> [Document passage]:
# Battery Question...oops!



## Currey (Apr 27, 2016)

So, my absent mindedness (paired with being the father of a toddler), led to me forgetting to remove my battery after winterizing (I have since composed a "winterization checklist"). My question is this: is my battery ruined after leaving it in the battery box all winter? I live in WV where it routinely gets below 20 deg F throughout the winter, with spells in the single digits. How can I test the battery to see if it can be revived? Lastly, while I'm at it, what is everyone's guidelines for storing their RV battery(ies) throughout the winter? Thanks for the input!

Aaron


----------



## Oregon_Camper (Sep 13, 2004)

Was the battery left alone (meaning not being charged) during that time period?

Depending on the battery it might or might not be ok. Higher end batteries today can withstand being left in the cold, but having (at least) a small charger on them is best. I left mine in the our 5th wheel all Winter, but they (Trojan T-1275's) are attached to a 4x136W solar panels (via MPPT controller) so they are being charged all Winter long. Just went to get something from RV 2 weeks ago and they were at 100%.....love solar!!!


----------



## Currey (Apr 27, 2016)

Oregon_Camper said:


> Was the battery left alone (meaning not being charged) during that time period?
> 
> Depending on the battery it might or might not be ok. Higher end batteries today can withstand being left in the cold, but having (at least) a small charger on them is best. I left mine in the our 5th wheel all Winter, but they (Trojan T-1275's) are attached to a 4x160W solar panels (via MPPT controller) so they are being charged all Winter long. Just went to get something from RV 2 weeks ago and they were at 100%.....love solar!!!


My battery was completely drained all winter. What kind of solar setup are you using?


----------



## thefulminator (Aug 8, 2007)

Long. long ago, I worked in a battery shop. When a battery is discharged, the liquid in it is mostly water and will freeze. Look at the battery case. If it looks very rounded on the sides, it most likely did freeze. If the battery freezes hard enough, the case can split. You can charge it up and get it tested but don't hold your breath on it being in good working order.

I charge up my batteries and leave them on the trailer with the battery switch turned off. My trailer is in a lot where the owner charges an absurd amount for power. Usually once or twice during the winter, I go to the lot and plug it in overnight just to be sure the batteries are fully charged. I go in after dark and plug the trailer in. I make sure to be there the next morning when the lot opens to unplug it before he notices. I don't think twice about it considering I have been paying him for the spot since early 2008. I figure a few cents worth of power isn't going to break him.

If you keep your batteries in the garage over the winter on a float charger be sure not to leave them on the concrete floor. Some people insist this is an old wive's tale but there is some science to it. To put it simply, lead acid batteries charge faster the warmer they are. When a battery is placed directly on concrete, the concrete is a giant heat sink and will pull all of the heat out of the battery. The colder the concrete is the faster the heat is pulled out of the battery. When the battery gets too cold it won't charge at all. Place batteries on wood blocks to isolate them from the concrete and it will be much easier to keep them charged with a float charger.

> [Available data]:
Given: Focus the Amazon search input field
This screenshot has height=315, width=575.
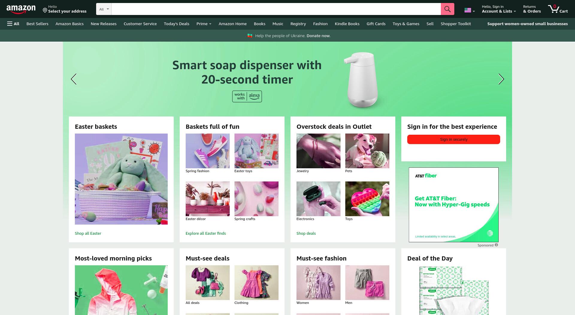Looking at the screenshot, I should tap(276, 9).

> [What the task asks]:
Reproduce the part of the battery thread starting at "My battery was" and ending at "good working order.". The data stands apart from the battery thread.

> [Response to the exercise]:
My battery was completely drained all winter. What kind of solar setup are you using?


----------



## thefulminator (Aug 8, 2007)

Long. long ago, I worked in a battery shop. When a battery is discharged, the liquid in it is mostly water and will freeze. Look at the battery case. If it looks very rounded on the sides, it most likely did freeze. If the battery freezes hard enough, the case can split. You can charge it up and get it tested but don't hold your breath on it being in good working order.